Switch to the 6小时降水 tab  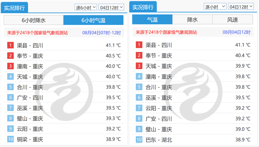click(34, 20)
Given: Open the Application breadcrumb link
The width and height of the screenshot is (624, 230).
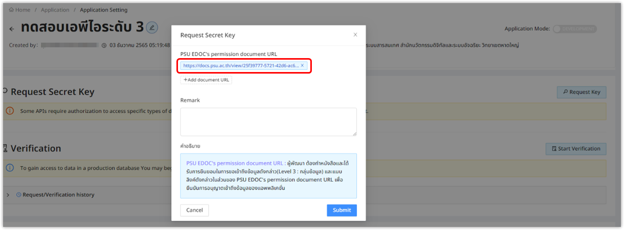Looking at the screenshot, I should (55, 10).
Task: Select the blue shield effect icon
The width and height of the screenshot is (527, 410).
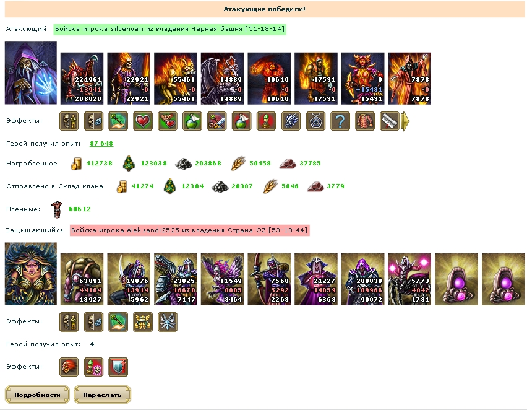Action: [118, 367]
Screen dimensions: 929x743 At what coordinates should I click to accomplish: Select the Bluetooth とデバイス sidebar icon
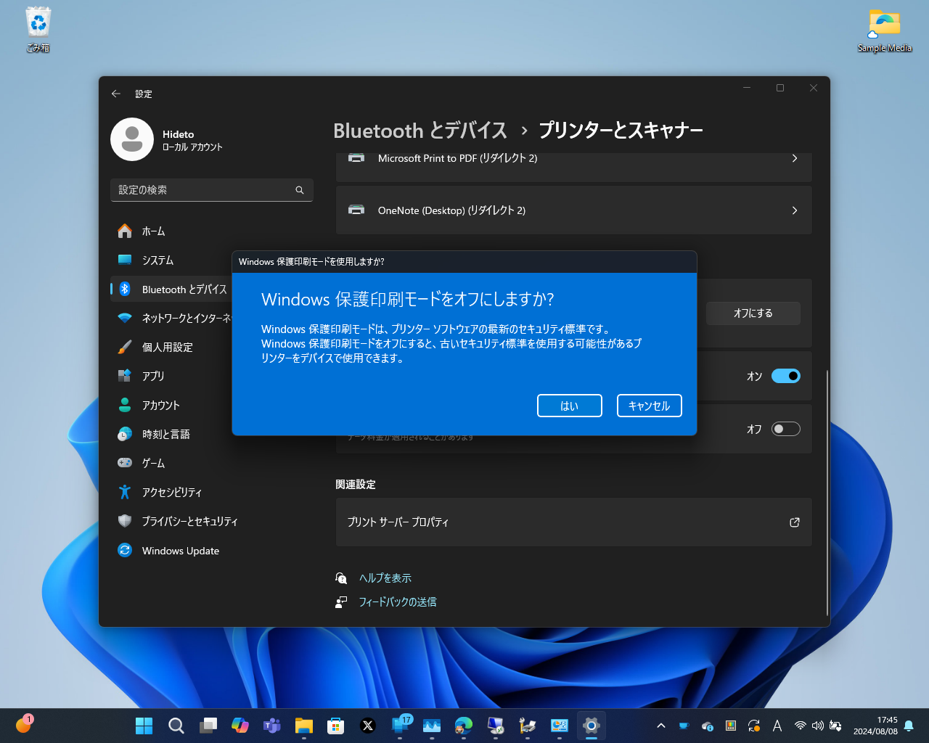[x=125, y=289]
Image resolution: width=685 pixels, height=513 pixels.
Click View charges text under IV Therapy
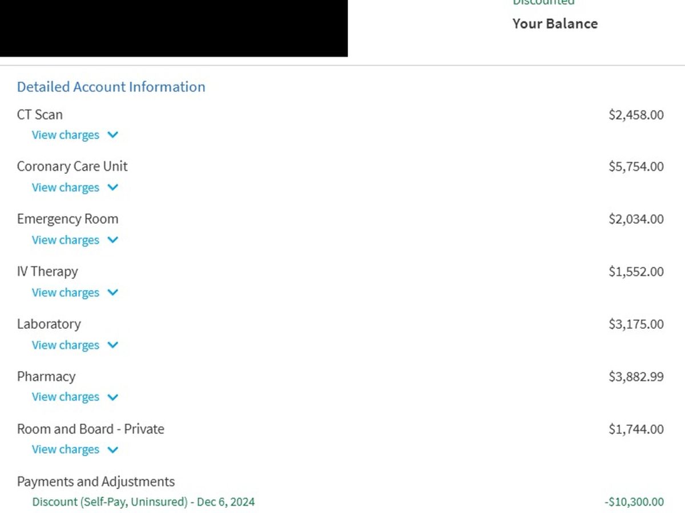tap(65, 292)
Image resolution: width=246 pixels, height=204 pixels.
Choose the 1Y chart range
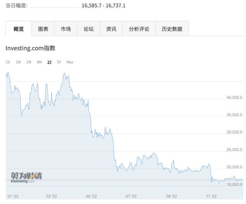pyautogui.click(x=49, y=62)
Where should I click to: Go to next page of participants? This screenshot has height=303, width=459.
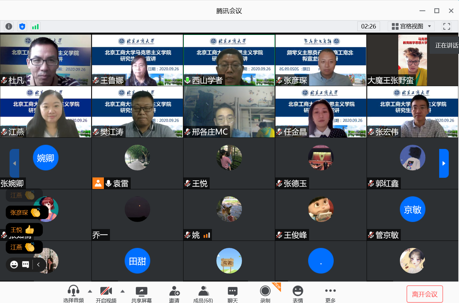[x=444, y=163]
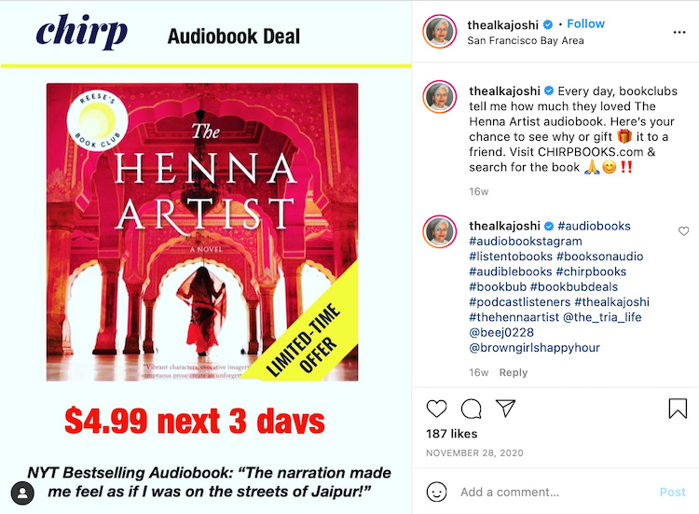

━━━━━━━━━━━━━━━━━━━━

What the task requires:
Please output, exactly as written, the lines above from the one holding "Screen dimensions: 929x743" through the one holding "Image resolution: width=246", both included, with the pictures omitted.

Exercise output:
Screen dimensions: 929x743 At what coordinates should I click to accomplish: Select the Bluetooth とデバイス sidebar icon
[x=125, y=289]
Image resolution: width=685 pixels, height=513 pixels.
Click View charges text under IV Therapy
tap(65, 292)
Image resolution: width=246 pixels, height=204 pixels.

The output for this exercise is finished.